-- BEGIN QUOTED TEXT --

However, the BFT Orderer also connects and communicates directly wth peers. Beyond the topology state (which includes public keys), the BFT Orderer needs to know specific endpoint information, such as IP address and port, to connect with peers.

As a result, node administrators must separately manage endpoint information directly with their BFT Orderer. The BFT Orderer exposes a small gRPC admin service that allows node administrators to add, remove, or list the currently registered peer endpoints. When adding a new BFT Orderer to the network, the new node’s endpoint information must be communicated to all peers (potentially out of band or via a lookup service) and then added by each node administrator using the gRPC admin service.

Life of a transaction

The BFT Orderer utilizes four main subprotocols, split into separate modules, to order transactions across the distributed network of nodes. The following diagram and subsequent sections explain the main responsibilities of each module and how they contribute to the ordering process.

../_images/bft-orderer-pipeline.svg

Mempool

The mempool module receives ordering requests (transactions) submitted by the colocated Sequencer using the BlockOrderer API. The mempool saves these ordering requests in memory in a queue.

  • If sufficient space exists, the mempool keeps the ordering request in the queue.

  • If insufficient space exists, the mempool rejects the ordering request by sending back a negative response to the Sequencer, effectively applying backpressure.

The mempool queue regains space when the availability module, the next module downstream, asks for new ordering requests. When asked by availability, the mempool batches together pending ordering requests and provides the resulting batch to availability to continue data dissemination.

-- END QUOTED TEXT --
-- BEGIN DATA EXTRACT --

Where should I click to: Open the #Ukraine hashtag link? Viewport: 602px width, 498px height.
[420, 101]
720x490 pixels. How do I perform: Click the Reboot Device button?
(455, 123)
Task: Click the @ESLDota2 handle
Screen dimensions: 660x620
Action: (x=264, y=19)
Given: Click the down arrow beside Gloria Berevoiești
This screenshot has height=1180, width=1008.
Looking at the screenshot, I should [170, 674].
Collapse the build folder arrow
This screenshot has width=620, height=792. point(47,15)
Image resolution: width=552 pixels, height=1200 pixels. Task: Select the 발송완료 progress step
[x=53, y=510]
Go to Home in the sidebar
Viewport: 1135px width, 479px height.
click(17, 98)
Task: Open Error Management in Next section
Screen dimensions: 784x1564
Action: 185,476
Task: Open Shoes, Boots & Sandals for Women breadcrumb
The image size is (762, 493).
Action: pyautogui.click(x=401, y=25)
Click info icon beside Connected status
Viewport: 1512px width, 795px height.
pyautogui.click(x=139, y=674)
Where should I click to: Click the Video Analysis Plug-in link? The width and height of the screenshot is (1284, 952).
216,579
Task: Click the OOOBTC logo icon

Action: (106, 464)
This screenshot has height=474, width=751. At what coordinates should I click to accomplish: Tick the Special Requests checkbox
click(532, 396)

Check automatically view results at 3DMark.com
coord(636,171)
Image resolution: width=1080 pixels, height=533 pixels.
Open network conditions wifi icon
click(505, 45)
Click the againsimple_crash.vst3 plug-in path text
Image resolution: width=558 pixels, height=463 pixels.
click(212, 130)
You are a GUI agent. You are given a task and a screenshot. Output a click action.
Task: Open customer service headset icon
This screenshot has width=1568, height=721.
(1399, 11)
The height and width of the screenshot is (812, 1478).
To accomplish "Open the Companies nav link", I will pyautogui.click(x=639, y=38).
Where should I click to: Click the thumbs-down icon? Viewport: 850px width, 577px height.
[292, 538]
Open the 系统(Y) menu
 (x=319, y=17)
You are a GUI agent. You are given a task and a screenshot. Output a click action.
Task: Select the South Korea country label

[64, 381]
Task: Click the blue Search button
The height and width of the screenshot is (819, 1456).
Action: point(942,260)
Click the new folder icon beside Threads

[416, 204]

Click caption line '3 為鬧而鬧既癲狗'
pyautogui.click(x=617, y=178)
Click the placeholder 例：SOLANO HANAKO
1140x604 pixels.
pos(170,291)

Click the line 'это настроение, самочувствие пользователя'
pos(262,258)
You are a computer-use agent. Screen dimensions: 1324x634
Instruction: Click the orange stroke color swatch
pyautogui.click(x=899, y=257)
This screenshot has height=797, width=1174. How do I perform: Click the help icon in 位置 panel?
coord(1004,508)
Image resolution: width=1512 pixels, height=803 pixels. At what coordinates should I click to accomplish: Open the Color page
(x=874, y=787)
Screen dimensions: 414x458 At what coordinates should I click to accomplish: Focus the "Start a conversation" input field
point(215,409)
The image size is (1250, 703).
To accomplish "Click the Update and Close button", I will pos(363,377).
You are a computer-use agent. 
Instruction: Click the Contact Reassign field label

-- END DATA EXTRACT --

| AIM A |
Answer these about the BFT Orderer text:
(i) Besides the topology state, what endpoint information does the BFT Orderer need in order to connect with peers?
(ii) How many main subprotocols does the BFT Orderer use to order transactions?
(iii) What does the mempool do with an ordering request when insufficient space exists?
| AIM B |
Can you reproduce the BFT Orderer text word for word from "The BFT Orderer utilizes" up to and including "effectively applying backpressure."?

| FINAL ANSWER A |
(i) Specific endpoint information, such as IP address and port.
(ii) Four.
(iii) It rejects the request by sending a negative response back to the Sequencer, which applies backpressure.

| FINAL ANSWER B |
The BFT Orderer utilizes four main subprotocols, split into separate modules, to order transactions across the distributed network of nodes. The following diagram and subsequent sections explain the main responsibilities of each module and how they contribute to the ordering process.

../_images/bft-orderer-pipeline.svg

Mempool

The mempool module receives ordering requests (transactions) submitted by the colocated Sequencer using the BlockOrderer API. The mempool saves these ordering requests in memory in a queue.

  • If sufficient space exists, the mempool keeps the ordering request in the queue.

  • If insufficient space exists, the mempool rejects the ordering request by sending back a negative response to the Sequencer, effectively applying backpressure.